Optimization Concepts and Parameters MCQs With Answer for M. Pharm (Modern Pharmaceutics MPH 103T)
Optimization is central to modern pharmaceutics, where formulation scientists systematically fine-tune materials and process variables to achieve target product profiles and robust performance. This quiz focuses on optimization concepts and parameters used in Quality by Design (QbD), experimental design, and response surface methodology. You will test your understanding of key ideas such as objective functions, design types (factorial, CCD, Box–Behnken, mixture), model adequacy metrics, desirability functions, and constraints. The questions are crafted for M. Pharm students to deepen practical insight into selecting designs, interpreting statistics, handling multi-response trade-offs, and defining design space. Use this set to strengthen conceptual clarity and prepare for advanced formulation development tasks.
Q1. In pharmaceutical optimization, the objective function typically represents:
- A set of fixed experimental conditions that cannot be altered
- A qualitative descriptor of product appearance
- A quantitative response (e.g., % drug released) to be maximized or minimized
- A regulatory guideline for clinical endpoints
Correct Answer: A quantitative response (e.g., % drug released) to be maximized or minimized
Q2. In Design of Experiments (DoE), the terms “factors” and “responses” most accurately refer to:
- Dependent variables and control limits, respectively
- Independent variables under investigator control and measured outcomes, respectively
- Noise variables and nuisance parameters, respectively
- Latent variables and derived variables, respectively
Correct Answer: Independent variables under investigator control and measured outcomes, respectively
Q3. Which design is most efficient for fitting a second-order model with three factors without requiring extreme axial points?
- Central Composite Design (CCD)
- Box–Behnken Design (BBD)
- Plackett–Burman Design
- Full factorial 2³ design
Correct Answer: Box–Behnken Design (BBD)
Q4. In a Central Composite Design with k factors, the rotatability condition is achieved by setting the axial distance (α) to:
- α = 2k
- α = √k
- α = (2^k)^(1/4)
- α = 1/k
Correct Answer: α = (2^k)^(1/4)
Q5. What is the fundamental constraint in mixture experiments used for formulation optimization?

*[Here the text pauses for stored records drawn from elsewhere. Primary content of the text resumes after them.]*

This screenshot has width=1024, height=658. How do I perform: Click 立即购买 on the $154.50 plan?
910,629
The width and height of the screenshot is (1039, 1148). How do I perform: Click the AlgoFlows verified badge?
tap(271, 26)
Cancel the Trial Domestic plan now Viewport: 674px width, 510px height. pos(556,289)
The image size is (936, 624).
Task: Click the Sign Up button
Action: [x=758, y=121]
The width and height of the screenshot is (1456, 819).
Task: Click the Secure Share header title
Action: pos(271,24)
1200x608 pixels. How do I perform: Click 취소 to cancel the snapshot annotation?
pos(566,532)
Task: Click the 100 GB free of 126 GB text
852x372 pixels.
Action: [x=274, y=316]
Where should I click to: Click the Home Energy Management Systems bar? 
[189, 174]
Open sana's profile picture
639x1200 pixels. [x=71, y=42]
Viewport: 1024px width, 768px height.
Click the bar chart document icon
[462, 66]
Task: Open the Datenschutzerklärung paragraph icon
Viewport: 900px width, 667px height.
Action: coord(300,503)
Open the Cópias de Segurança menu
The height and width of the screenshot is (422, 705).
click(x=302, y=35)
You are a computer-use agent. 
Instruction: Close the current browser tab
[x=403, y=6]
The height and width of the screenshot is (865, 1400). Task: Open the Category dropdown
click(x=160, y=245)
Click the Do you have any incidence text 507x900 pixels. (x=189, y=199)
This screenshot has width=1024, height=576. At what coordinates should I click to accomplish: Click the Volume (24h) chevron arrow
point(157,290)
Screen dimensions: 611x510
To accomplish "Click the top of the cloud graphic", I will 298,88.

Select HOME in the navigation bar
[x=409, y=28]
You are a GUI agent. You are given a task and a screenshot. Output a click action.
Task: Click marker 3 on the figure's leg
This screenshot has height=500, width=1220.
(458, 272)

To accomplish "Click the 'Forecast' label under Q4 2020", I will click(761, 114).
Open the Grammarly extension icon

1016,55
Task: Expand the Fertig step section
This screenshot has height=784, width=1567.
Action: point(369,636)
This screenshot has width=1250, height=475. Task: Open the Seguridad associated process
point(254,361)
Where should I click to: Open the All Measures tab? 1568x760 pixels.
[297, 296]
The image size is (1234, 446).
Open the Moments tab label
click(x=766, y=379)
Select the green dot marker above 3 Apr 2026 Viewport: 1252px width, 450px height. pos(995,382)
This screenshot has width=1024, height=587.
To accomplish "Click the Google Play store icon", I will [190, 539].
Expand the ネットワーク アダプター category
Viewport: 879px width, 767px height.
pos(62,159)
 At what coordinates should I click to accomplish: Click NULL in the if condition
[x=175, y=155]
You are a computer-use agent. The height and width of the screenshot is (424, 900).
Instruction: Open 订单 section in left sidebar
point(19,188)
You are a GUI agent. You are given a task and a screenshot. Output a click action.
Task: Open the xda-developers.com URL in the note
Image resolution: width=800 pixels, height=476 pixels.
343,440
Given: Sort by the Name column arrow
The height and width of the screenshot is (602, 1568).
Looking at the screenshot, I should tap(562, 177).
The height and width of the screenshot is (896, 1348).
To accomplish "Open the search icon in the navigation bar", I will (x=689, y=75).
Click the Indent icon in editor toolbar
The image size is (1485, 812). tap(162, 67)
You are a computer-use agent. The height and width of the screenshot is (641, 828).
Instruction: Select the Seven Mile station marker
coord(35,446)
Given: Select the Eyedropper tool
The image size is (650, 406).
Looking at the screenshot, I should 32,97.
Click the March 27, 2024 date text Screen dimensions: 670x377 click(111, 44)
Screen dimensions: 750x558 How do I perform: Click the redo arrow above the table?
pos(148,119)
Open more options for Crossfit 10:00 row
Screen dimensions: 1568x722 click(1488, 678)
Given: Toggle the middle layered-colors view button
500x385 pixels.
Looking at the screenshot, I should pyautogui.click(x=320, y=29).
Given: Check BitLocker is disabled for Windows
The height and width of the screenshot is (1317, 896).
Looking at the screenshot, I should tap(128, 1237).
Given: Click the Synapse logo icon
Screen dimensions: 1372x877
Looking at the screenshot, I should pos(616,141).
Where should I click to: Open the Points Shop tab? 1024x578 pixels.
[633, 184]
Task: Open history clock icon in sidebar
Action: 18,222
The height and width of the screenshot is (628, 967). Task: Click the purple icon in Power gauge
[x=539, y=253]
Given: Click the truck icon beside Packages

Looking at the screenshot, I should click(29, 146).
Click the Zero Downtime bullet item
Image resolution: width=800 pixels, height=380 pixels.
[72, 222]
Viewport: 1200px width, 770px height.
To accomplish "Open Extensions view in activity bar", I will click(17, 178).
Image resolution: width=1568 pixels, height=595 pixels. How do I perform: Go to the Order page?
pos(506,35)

- Each component must be present at equal levels
- The sum of component proportions equals 1 (or 100%)
- All factors must be orthogonal
- Total variance must be minimized
Correct Answer: The sum of component proportions equals 1 (or 100%)
Q6. In multi-response optimization using desirability functions, the overall desirability (D) is typically computed as:
- The arithmetic mean of individual desirabilities
- The minimum of individual desirabilities
- The geometric mean: D = (d1 × d2 × … × dm)^(1/m)
- The sum of squared desirabilities
Correct Answer: The geometric mean: D = (d1 × d2 × … × dm)^(1/m)
Q7. Which metric best reflects the predictive performance of an RSM model for new observations?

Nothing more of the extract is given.